Sooty mangabeys (Cercocebus atys) are natural SIV hosts and the presumed source of HIV-2 and SIVmac, which makes them a valuable model for HIV/SIV research. However, like other African primates, little is known about their major histocompatibility complex (MHC) genetics. In this study, we used Roche/454 and Illumina MiSeq deep sequencing in order to determine the MHC class I transcripts in a cohort of 165 sooty mangabeys from the Yerkes National Primate Research Center (YNPRC). We have characterized 121 functionally full-length classical (Ceat-A and Ceat-B) and non-classical (Ceat-F and Ceat-I) alleles and have also identified 22 Ceat-A/Ceat-B haplotype chromosomal combinations. We correlated these Ceat-A/Ceat-B haplotype combinations to recently described microsatellite haplotypes from the YNPRC colony. These newly identified alleles and haplotypes establish a resource for studying cellular immunity in sooty mangabeys and provide a framework for rapidly cataloging MHC class I sequences in an understudied, yet important, nonhuman primate species.
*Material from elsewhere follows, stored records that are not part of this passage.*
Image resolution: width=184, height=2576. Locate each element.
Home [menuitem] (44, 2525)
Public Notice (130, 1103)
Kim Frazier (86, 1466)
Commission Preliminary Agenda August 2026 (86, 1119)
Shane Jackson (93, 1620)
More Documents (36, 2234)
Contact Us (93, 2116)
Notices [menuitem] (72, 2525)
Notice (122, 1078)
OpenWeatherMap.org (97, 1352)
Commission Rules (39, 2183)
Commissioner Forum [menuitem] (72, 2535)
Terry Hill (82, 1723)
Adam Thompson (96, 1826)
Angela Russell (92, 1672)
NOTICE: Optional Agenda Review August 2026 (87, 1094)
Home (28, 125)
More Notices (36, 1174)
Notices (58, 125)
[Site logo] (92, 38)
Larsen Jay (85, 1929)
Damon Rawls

Keywords: MHC class I, sooty mangabey, SIV natural host, haplotyping, deep sequencing

Introduction

Sooty mangabeys (Cercocebus atys) are an important model for HIV/AIDS research because they are a natural SIV host and the source of HIV-2 and SIVmac (Apetrei et al. 2005b; Locatelli et al. 2014; Sharp and Hahn 2011). Sooty mangabeys are native to West Africa, ranging from Guinea to Ghana. Two subspecies are recognized: C. a. atys, ranging from Guinea to Cote d’Ivoire, is the subspecies in which SIV is more prevalent, though the subspecies found in Cote d’Ivoire and Ghana, C. a. lumunatus, can also harbor the virus (Santiago et al. 2005).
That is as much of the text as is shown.